How enlightened we are, how open-minded and unprejudiced: we can now have civilised debates about the pros and cons of political self-determination for Arab sates that may want to elect fundamental religious leaders. We can positively urge gay sportsmen (and women), to come out publically and consign yet one more taboo to the annals of history.
We can even write Jedi under ‘religion’ on the census form without fear of oppression from The Federation. Surely though our greatest achievement in the pursuit of total tolerance is the end of persecution to a group who previously had carried the greatest of social stigma; I am of course referring to those who use internet dating sites.
According to researchers at Stanford University, online dating is increasingly replacing more traditional methods as the preferred medium for singles to meet new people; and let’s be honest, they should know. The correlation is simple: as dating sites become more popular, the embarrassment associated with using them decreases.
For those interested in surfing for love online, the water has never been safer. As with any good swimming pool however, (I’m not sure this metaphor has any more legs), there are a few simple rules it’s worth noting. And ‘no heavy petting’ isn’t one of them.
1) Don’t Shoot The Messenger
Whereas conventional romances tend to start with a chat up line or conversation, internet liaisons begin with a message. Think of a prospective date like a prospective job: good ones are likely to be inundated with applications. But whilst a generic cutting letter won’t cut it, the schoolyard rules of not trying too hard, (or at least not being seen to), still apply. Try and find the middle ground between standing out from the crowd and portraying yourself as the life and soul of every party going.
Oh and anyone who describes themselves as crazy, out of the ordinary, chirpy or kooky is, more often than not, likely to be an acronym of the aforementioned words.
2) Manage Your Expectations
Romance isn’t dead.
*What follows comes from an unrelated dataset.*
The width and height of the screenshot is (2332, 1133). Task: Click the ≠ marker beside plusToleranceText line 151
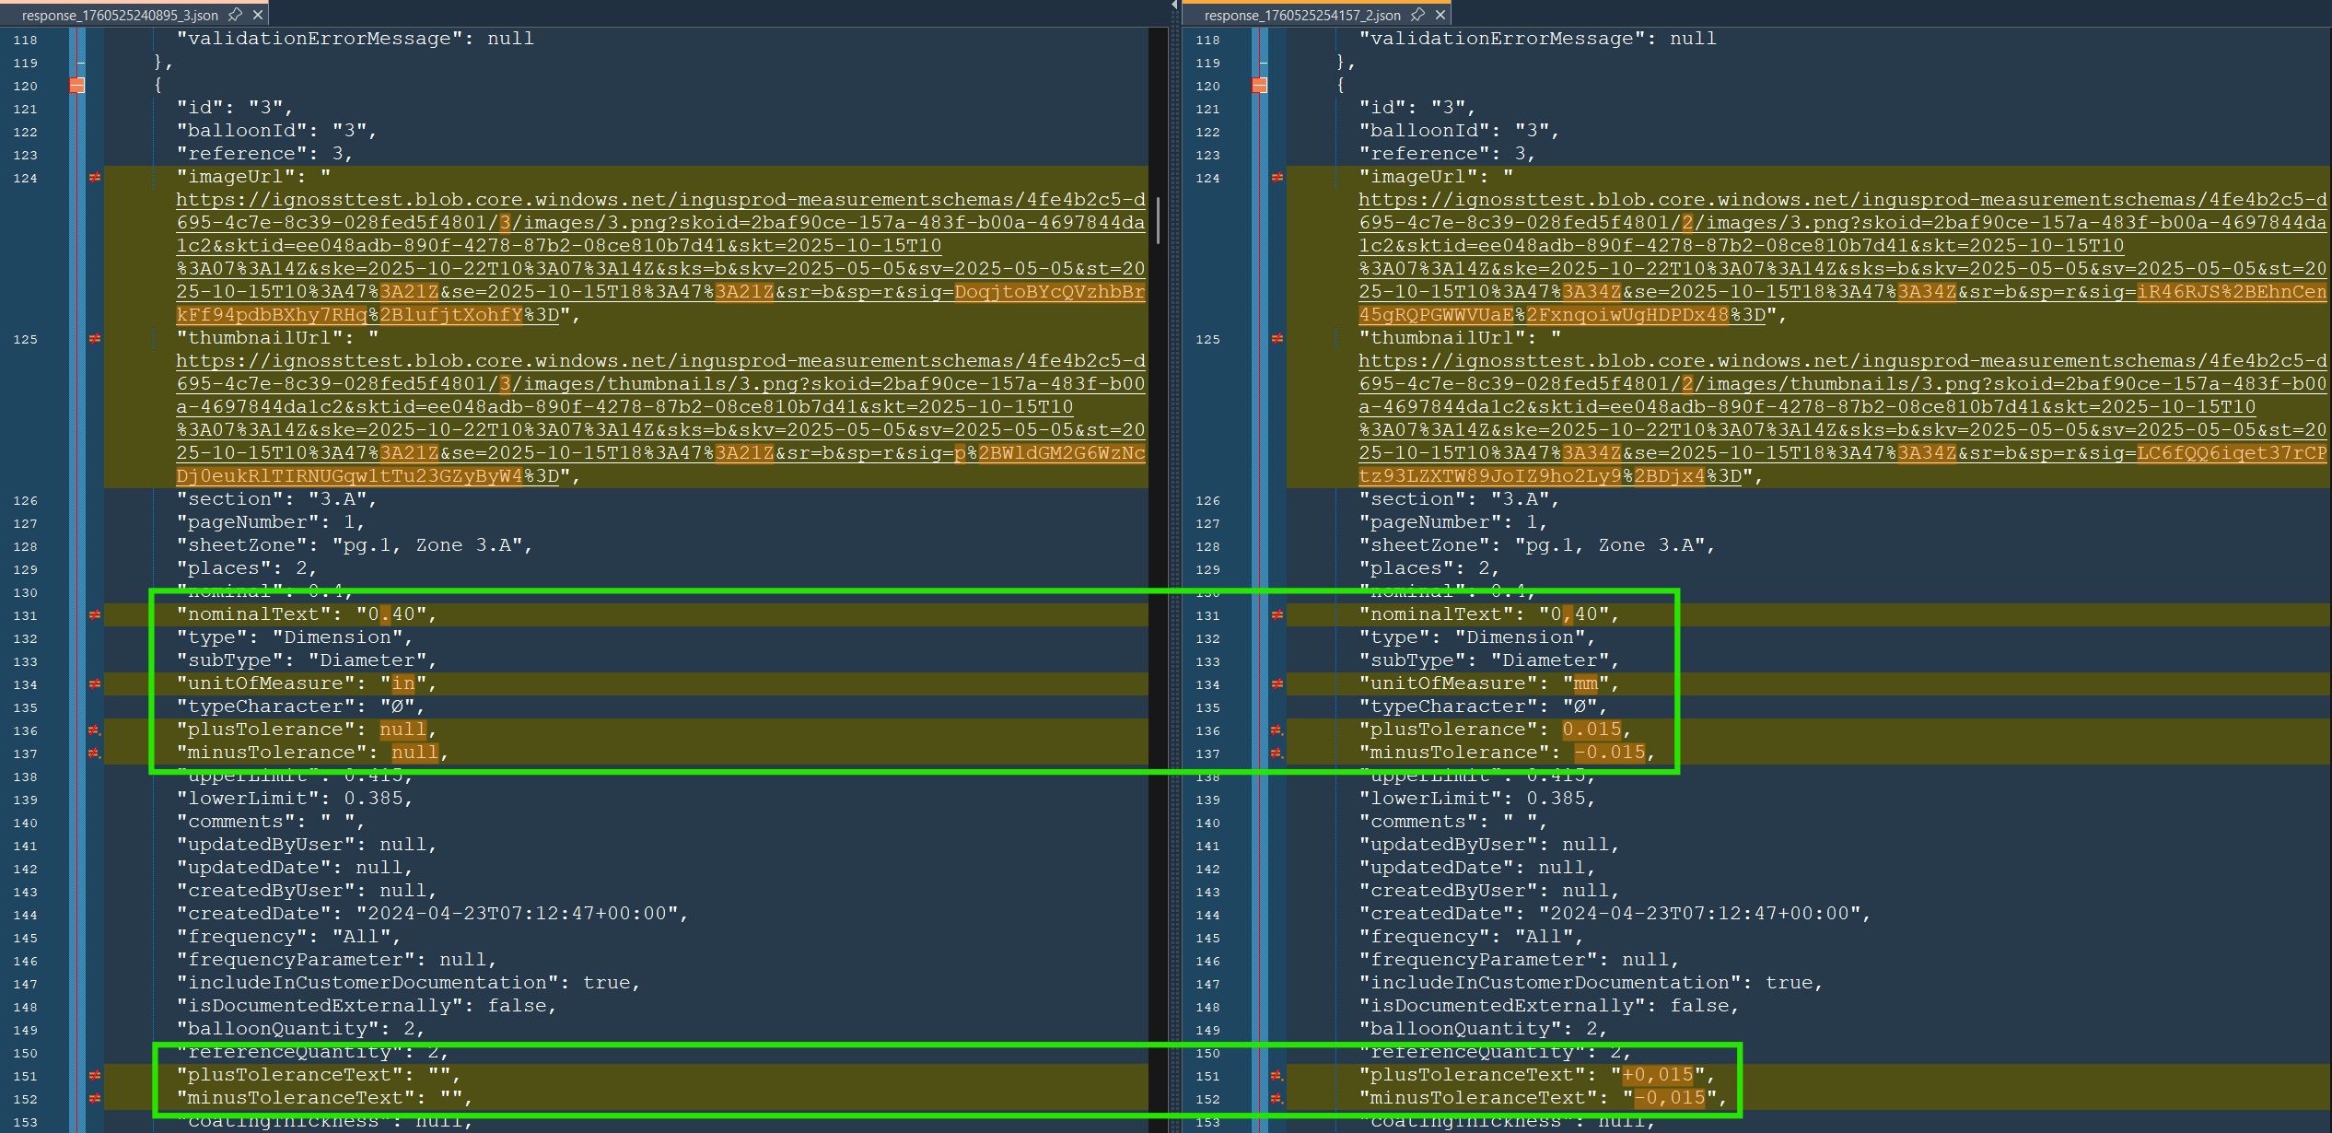click(95, 1076)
But just because knights in shining armour and damsels in distress, have so far avoided extinction, doesn’t mean they’re ten a penny either. As a bare minimum you should at least try and meet the person you’ve been infatuating over once in person. This way you can rule out the possibility that it’s all just been an elaborate hoax co-ordinated from you housemate’s laptop.
3) Keep the Sabbath
Saturday night is good for a lot of things: dancing according to the film Saturday Night Fever; fighting, according to Elton John and dancing again according to Whigfield. Under no circumstances however should a Saturday night be used as the trialling ground for a first date.
Have a bad date on a week night and what have you lost really? The latest plot instalment from a soap so uninspiring that when you come to catch-up the day after, it already feels like you’re watching a repeat? Lose a Saturday however and you’ve lost the week’s silver lining and pot of gold all in one and what’s more you won’t get another stab at it for the next 7 days.
4) Pick Your Venue Wisely
Know a great little pub so jam packed full of character you half expect Mickey Mouse to be glass collecting? Put your favourite song on the jukebox on as you walk in do they? Rustle you up a quick snack even though they’ve officially stopped serving will they?
Well do yourself a favour then and keep schtum. That is unless you want to walk in there and find that girl who didn’t laugh at any of your jokes and made disparaging comments about your favourite shirt drinking in there with the gym instructor.
5) Beware The Difficult Second Date
A difficult one this: you’ve successfully negotiated the first four steps, so successfully in fact that you’ve even managed to secure a second date. Problems over? Well, not always. Often the anxiety associated with a first date causes the parties involved to outperform. All that nervous energy manifests itself into a flurry of well-pitched compliments, witty one liners and fascinating anecdotes.
Come the inevitable reunion however, it quickly becomes clear that you’ve set the bar too high. Neither of you are able to reproduce the repartee you made seem so effortless first time around. You’re unable to divert attention from the awkward silences that ensue with the story about that time you led a group of German tourists on an impromptu conga line round the library, because you already told it first time round. Quite simply you’ve overplayed you hand and so have they. And in lieu of being able to deliver what was a quite frankly an unsustainably high quality of date discussion, it all ends a bit anti-climatically; and not in the good way.
I’m not sure there’s much to offer by way of advice here; you’ll just know when it’s happened, which it never has to me.